Retype exactly the lines that run from the start of the data to the line holding "893x511 pixels.", including both, and only those.

[Records contained in a dataset]
[Start of Attachment]
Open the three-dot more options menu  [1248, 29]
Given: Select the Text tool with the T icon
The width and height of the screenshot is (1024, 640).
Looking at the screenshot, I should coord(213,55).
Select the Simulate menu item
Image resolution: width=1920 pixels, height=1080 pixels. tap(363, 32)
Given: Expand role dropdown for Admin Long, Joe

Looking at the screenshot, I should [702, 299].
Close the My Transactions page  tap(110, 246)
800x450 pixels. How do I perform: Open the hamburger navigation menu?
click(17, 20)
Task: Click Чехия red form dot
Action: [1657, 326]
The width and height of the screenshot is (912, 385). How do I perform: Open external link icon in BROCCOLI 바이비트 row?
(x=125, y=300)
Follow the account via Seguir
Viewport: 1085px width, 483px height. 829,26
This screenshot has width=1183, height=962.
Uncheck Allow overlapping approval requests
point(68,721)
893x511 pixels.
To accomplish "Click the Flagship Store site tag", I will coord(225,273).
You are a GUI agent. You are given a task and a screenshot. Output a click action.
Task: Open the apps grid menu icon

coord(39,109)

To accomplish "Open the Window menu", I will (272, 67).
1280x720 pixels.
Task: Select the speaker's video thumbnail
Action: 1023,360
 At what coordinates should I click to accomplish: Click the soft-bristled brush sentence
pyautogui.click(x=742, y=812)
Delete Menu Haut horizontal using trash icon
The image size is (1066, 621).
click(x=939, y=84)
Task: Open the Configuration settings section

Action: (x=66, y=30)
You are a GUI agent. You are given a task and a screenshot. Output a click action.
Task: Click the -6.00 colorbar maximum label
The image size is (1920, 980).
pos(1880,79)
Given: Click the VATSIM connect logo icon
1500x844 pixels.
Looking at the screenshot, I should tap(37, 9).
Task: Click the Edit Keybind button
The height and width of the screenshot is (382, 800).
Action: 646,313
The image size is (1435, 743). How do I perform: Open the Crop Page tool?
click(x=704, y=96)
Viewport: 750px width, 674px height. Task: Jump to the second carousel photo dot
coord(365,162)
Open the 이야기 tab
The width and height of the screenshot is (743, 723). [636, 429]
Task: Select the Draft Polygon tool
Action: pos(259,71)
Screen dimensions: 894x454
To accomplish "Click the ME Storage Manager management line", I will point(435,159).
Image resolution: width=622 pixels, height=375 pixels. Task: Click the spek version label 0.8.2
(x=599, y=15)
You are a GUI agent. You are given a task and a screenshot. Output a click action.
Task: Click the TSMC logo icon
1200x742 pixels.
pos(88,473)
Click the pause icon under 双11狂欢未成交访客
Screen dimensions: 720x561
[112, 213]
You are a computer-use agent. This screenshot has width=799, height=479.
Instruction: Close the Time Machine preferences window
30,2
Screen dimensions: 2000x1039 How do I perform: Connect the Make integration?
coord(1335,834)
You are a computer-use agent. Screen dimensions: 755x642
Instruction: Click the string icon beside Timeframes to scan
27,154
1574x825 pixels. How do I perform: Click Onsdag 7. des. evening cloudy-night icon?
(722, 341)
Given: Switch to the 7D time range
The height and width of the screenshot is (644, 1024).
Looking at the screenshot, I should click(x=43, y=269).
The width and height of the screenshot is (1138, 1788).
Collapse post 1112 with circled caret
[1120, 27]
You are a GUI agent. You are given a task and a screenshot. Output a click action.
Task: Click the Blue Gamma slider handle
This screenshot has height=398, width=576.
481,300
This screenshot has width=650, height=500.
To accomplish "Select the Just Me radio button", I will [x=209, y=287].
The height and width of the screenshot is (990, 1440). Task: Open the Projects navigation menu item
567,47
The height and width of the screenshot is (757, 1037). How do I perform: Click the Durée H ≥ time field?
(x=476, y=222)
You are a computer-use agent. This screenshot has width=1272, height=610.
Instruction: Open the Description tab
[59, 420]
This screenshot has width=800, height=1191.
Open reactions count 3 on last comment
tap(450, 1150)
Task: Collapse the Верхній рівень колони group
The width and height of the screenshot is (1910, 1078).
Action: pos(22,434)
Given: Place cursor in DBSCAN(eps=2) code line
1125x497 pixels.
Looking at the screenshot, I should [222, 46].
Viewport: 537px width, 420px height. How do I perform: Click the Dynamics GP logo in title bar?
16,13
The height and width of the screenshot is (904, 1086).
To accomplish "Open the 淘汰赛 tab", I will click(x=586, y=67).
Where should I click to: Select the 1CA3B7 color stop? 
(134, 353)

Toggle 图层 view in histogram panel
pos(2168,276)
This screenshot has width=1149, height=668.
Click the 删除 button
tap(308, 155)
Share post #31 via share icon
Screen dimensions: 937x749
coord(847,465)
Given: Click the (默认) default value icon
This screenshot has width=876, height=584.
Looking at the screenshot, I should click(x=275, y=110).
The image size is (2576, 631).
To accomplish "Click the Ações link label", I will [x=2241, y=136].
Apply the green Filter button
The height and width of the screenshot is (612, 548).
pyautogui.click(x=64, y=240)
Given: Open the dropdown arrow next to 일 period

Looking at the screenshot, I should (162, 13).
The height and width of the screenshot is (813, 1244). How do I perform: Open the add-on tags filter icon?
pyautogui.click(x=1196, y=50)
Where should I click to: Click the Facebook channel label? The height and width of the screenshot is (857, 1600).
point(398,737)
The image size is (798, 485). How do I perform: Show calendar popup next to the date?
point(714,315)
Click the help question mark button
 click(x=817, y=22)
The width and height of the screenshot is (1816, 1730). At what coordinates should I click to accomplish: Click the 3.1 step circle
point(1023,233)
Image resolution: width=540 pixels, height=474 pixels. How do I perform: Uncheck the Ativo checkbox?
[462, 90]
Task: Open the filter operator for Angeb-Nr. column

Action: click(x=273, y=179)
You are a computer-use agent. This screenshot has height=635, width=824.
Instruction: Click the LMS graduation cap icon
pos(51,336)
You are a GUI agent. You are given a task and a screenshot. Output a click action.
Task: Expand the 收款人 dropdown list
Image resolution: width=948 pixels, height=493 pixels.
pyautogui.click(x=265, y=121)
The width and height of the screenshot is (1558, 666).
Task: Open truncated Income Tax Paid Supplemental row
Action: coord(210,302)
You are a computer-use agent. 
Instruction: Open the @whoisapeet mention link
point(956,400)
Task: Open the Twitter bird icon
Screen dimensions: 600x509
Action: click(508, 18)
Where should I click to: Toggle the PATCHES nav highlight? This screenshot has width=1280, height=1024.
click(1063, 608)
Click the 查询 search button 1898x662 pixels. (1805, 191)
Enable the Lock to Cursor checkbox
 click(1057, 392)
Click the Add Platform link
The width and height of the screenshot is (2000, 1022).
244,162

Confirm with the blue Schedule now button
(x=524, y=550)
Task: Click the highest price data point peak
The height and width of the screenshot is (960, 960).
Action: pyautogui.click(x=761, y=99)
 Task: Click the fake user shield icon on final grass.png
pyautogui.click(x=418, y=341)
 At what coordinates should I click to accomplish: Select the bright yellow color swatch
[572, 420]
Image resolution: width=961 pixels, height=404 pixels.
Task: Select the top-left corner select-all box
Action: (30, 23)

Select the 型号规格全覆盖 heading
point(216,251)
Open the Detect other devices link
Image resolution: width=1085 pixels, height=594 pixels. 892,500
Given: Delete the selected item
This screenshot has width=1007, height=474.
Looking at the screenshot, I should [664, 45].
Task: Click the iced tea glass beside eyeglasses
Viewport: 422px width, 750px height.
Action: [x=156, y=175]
[End of Attachment]
**Output below:**
Open the three-dot more options menu  [1248, 29]
Given: Select the Text tool with the T icon
The width and height of the screenshot is (1024, 640).
Looking at the screenshot, I should coord(213,55).
Select the Simulate menu item
Image resolution: width=1920 pixels, height=1080 pixels. tap(363, 32)
Given: Expand role dropdown for Admin Long, Joe

Looking at the screenshot, I should [702, 299].
Close the My Transactions page  tap(110, 246)
800x450 pixels. How do I perform: Open the hamburger navigation menu?
click(17, 20)
Task: Click Чехия red form dot
Action: [1657, 326]
The width and height of the screenshot is (912, 385). How do I perform: Open external link icon in BROCCOLI 바이비트 row?
(x=125, y=300)
Follow the account via Seguir
Viewport: 1085px width, 483px height. 829,26
This screenshot has width=1183, height=962.
Uncheck Allow overlapping approval requests
point(68,721)
893x511 pixels.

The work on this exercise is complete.